In a foggy day environment, due to the scattering effect of atmospheric particles in the air on light, a foggy day image acquired by an outdoor vision system is seriously degraded, and the conditions of contrast reduction, color distortion, detail loss and the like occur. Taking video monitoring as an example, due to the fact that fog is diffused, the visibility of a monitoring site is greatly reduced, video information obtained through a visual system is often not accurate enough, and great inconvenience is brought to monitoring work. In addition, with the increase of environmental pollution in recent years, haze is increased, and the same problem as that in the fog is brought about. In the research, the foggy days and the haze days are collectively called as the foggy days, the processing effect of the foggy day images in the prior art is poor, and the processing effect cannot be effectively evaluated.
Disclosure of Invention
In view of the above problems, the present invention aims to provide an intelligent traffic management system.
The purpose of the invention is realized by adopting the following technical scheme:
the intelligent traffic management system comprises a monitoring platform and a user terminal, wherein the monitoring platform and the user terminal complete data exchange through wireless communication, the monitoring platform comprises a camera and an image sharpening processing subsystem, the camera is used for acquiring a monitoring image, and the image sharpening processing subsystem is used for processing the monitoring image in the foggy days; the image sharpening processing subsystem comprises an image storage module, an image processing module and a performance evaluation module, wherein the image storage module is used for storing the foggy day images acquired by the camera, the image processing module is used for carrying out defogging processing on the stored foggy day images, and the performance evaluation module is used for evaluating the performance of the image processing module.
The invention has the beneficial effects that: the method realizes the clear processing of the foggy day image and the evaluation of the processing performance, and improves the traffic management level.
Drawings
The invention is further illustrated by means of the attached drawings, but the embodiments in the drawings do not constitute any limitation to the invention, and for a person skilled in the art, other drawings can be obtained on the basis of the following drawings without inventive effort.
FIG. 1 is a schematic structural view of the present invention;
reference numerals:
monitoring platform 1, user terminal 2.
Detailed Description
The invention is further described with reference to the following examples.

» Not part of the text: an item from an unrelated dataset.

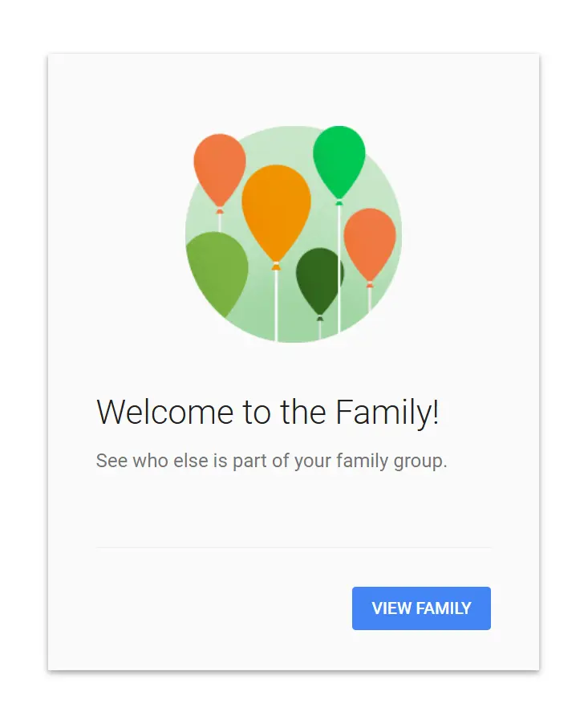Click the horizontal divider above the button
This screenshot has height=720, width=588.
pos(294,547)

Referring to fig. 1, the intelligent traffic management system of the embodiment includes a monitoring platform 1 and a user terminal 2, where the monitoring platform 1 and the user terminal 2 complete data exchange through wireless communication, the monitoring platform 1 includes a camera and an image sharpening processing subsystem, the camera is used to obtain a monitoring image, and the image sharpening processing subsystem is used to process the monitoring image in a foggy day; the image sharpening processing subsystem comprises an image storage module, an image processing module and a performance evaluation module, wherein the image storage module is used for storing the foggy day images acquired by the camera, the image processing module is used for carrying out defogging processing on the stored foggy day images, and the performance evaluation module is used for evaluating the performance of the image processing module.

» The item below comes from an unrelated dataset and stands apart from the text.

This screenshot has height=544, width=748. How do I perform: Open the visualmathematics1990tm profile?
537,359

The embodiment realizes the clear processing of the foggy day image and the evaluation of the processing performance, and improves the traffic management level.

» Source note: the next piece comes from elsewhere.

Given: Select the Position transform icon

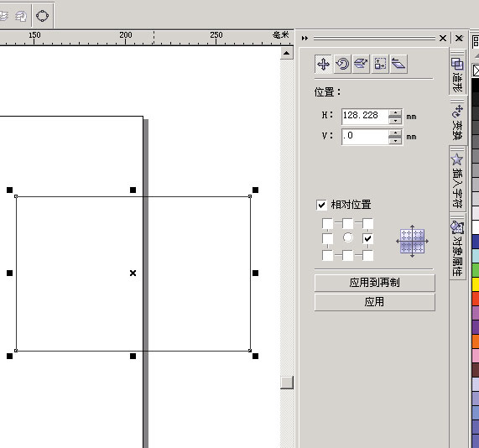Looking at the screenshot, I should click(x=323, y=64).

Preferably, the image processing module comprises a first defogging unit, a second defogging unit and a fusion defogging unit, the first defogging unit is used for processing the foggy image according to the first atmospheric scattering model to obtain a primary defogged image, the second defogging unit is used for processing the foggy image according to the second atmospheric scattering model to obtain a secondary defogged image, and the fusion defogging unit is used for conducting fusion processing on the primary defogged image and the secondary defogged image to obtain a defogged clear image.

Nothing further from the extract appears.